Найдите все строки, где есть слово «Viewport», и выпишите их полностью. Регистр букв учитывается.

== ИСХОДНЫЕ СТРОКИ

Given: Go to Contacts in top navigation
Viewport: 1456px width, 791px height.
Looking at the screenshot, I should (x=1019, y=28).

====
== ИСХОДНЫЕ СТРОКИ

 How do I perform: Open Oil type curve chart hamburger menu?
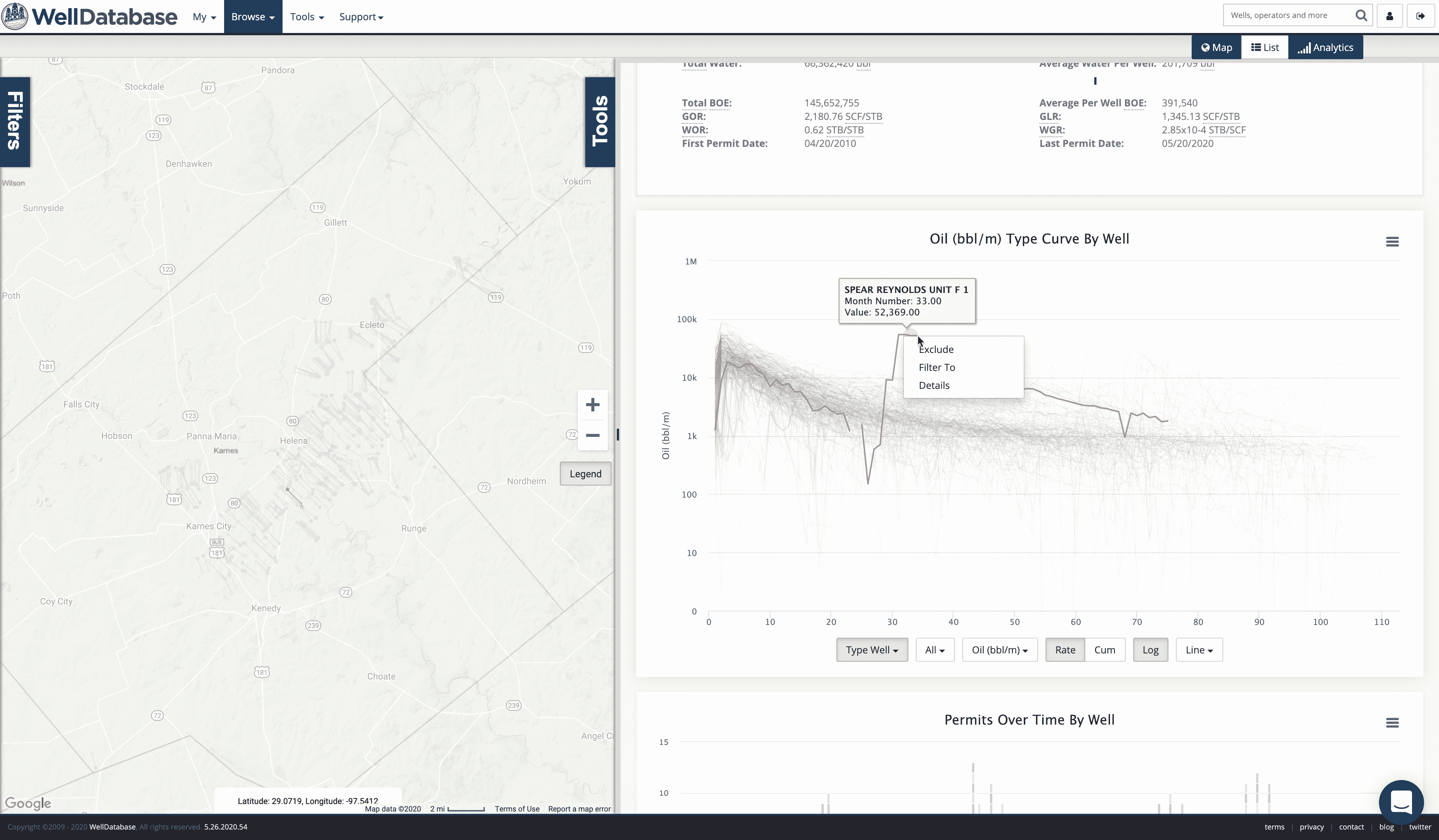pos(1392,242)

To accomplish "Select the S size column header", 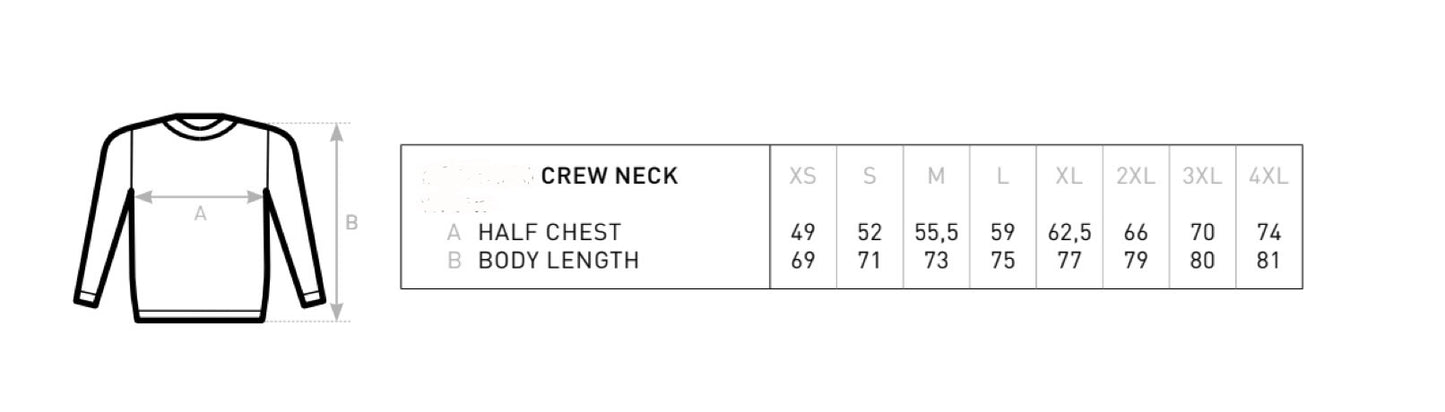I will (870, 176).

====

# [РЕШЕНИЕ ЗАДАНИЯ]
Viewport: 1456px width, 791px height.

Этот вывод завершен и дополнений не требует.